BIRD MORTALITY AT TULE LAKE

THE CURRENT DEATHS AT TULE LAKE ARE LNOWN TO BE FROM AVIAN CHOLERA…SO PLEASE CLICK HERE FOR UPDATED REPORT.

During a four-day visit to the Klamath Basin and Tule Lake NWR, there were many dead waterfowl to be seen. Beneath some raptor perches were scattered remains of half-eaten carcasses–ducks and coots. We saw one young Bald Eagle pick up a pintail corpse that was floating on the Tule Lake surface. It is likely that many of the dead, both eaten and uneaten, had been killed by botulism.

I could find no evidence online that Bald Eagles are known to be susceptible to botulism.  Invertebrates are not and botulism’s toxicity varies widely among vertebrates.  There is a fine online introductory course on  botulism in this PDF, starts on page 271

My brief summary is this: the bacterium that produces the toxin is induced to do so by an invasive virus.  Those tiniest objects are often at the base of complex natural processes.  The toxin in turn is absorbed by animals large and small.  A duck dies and maggots may begin the decomposition absorbing the botulism toxin but they will be unaffected.   Not so the shorebird, Ruddy Duck or raven who eats the maggots, or any scavenger who eats the carcass of the dead duck.  Thus does the poison get recycled.

Botulism is encouraged by a number of environmental factors—organic matter in the water (think duck feces),  low oxygen levels in water or lake or river  bottom, warmth (late summer toxins will last all through the colder winters, killing the while), modest salinity (easy to find in arid parts of Oregon), and an alkaline pH (also common in arid Oregon) all seem to encourage the botulism bacteria.  Thus Klamath and Tule NWR’s would seem to be ideal locations for annual  botulism outbreaks. Any basin where water flows in, but not out, where fecal matter concentrates and birds get crowded in by lack of wetland space can only lead to bad ends for many of the birds.

Here is recent article by Pepper Trail on botulism here in the arid west. He is a wildlife biologist, great birder and good friend who lives in Ashland.

So the botulism-plagued water at Tule Lake NWR carried corpses. The edges were rich in eagles and ravens, both adept scavengers and apparently not as likely to die of the toxin.

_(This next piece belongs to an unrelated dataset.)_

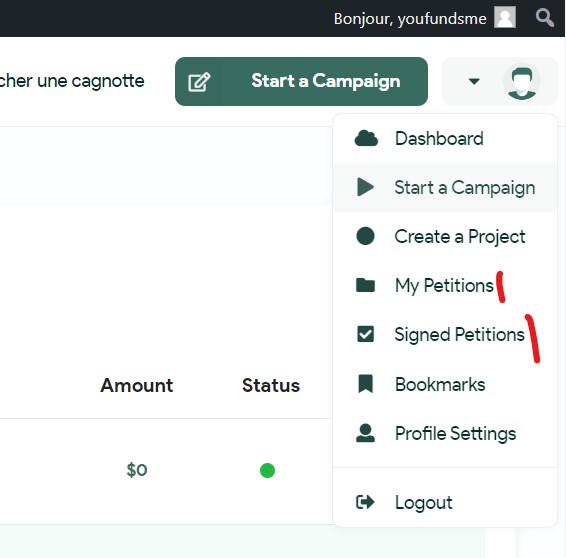The image size is (566, 558).
Task: Click the person icon beside Profile Settings
Action: point(365,433)
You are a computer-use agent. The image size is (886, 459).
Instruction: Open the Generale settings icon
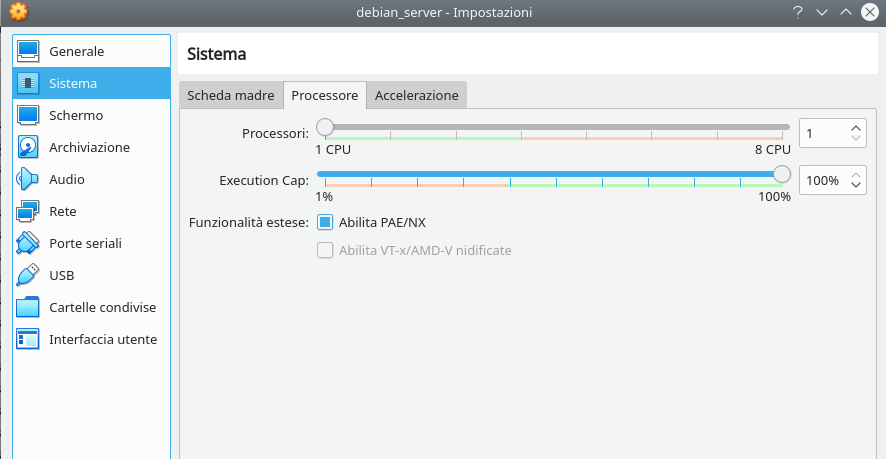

There were at least 200 ravens, the largest concentration I have ever seen. They were there for the food, not the scenery or the climate.

Click for recent news report on the battle to limit botulism deaths at Klamath and Tule Lake. More water could ameliorate the possible plague.

It may NOT be only botulism killing birds this winter in the west. Here is email from ace birder birder Vince Zauskey on his recent inquiries about the dead birds: “I talked to a biologist working at the Shasta Valley Wildlife Area on Fri., 3/12.  He mentioned the cholera outbreak amongst Snow Geese at Tule Lake.  I mentioned the cholera outbreak to Dick A. and here was his comment, “There were a LOT of dined-upon carcasses & white goose feathers on the east shore of the large Tule Lake Sump on “A Dike Road”.  I encountered one birder from Eugene, who was somewhat distraught because she had just seen a goose in its death throes.  I have read FWS guidance stating that eagles can catch it by eating infected birds. Not a pleasant thought.”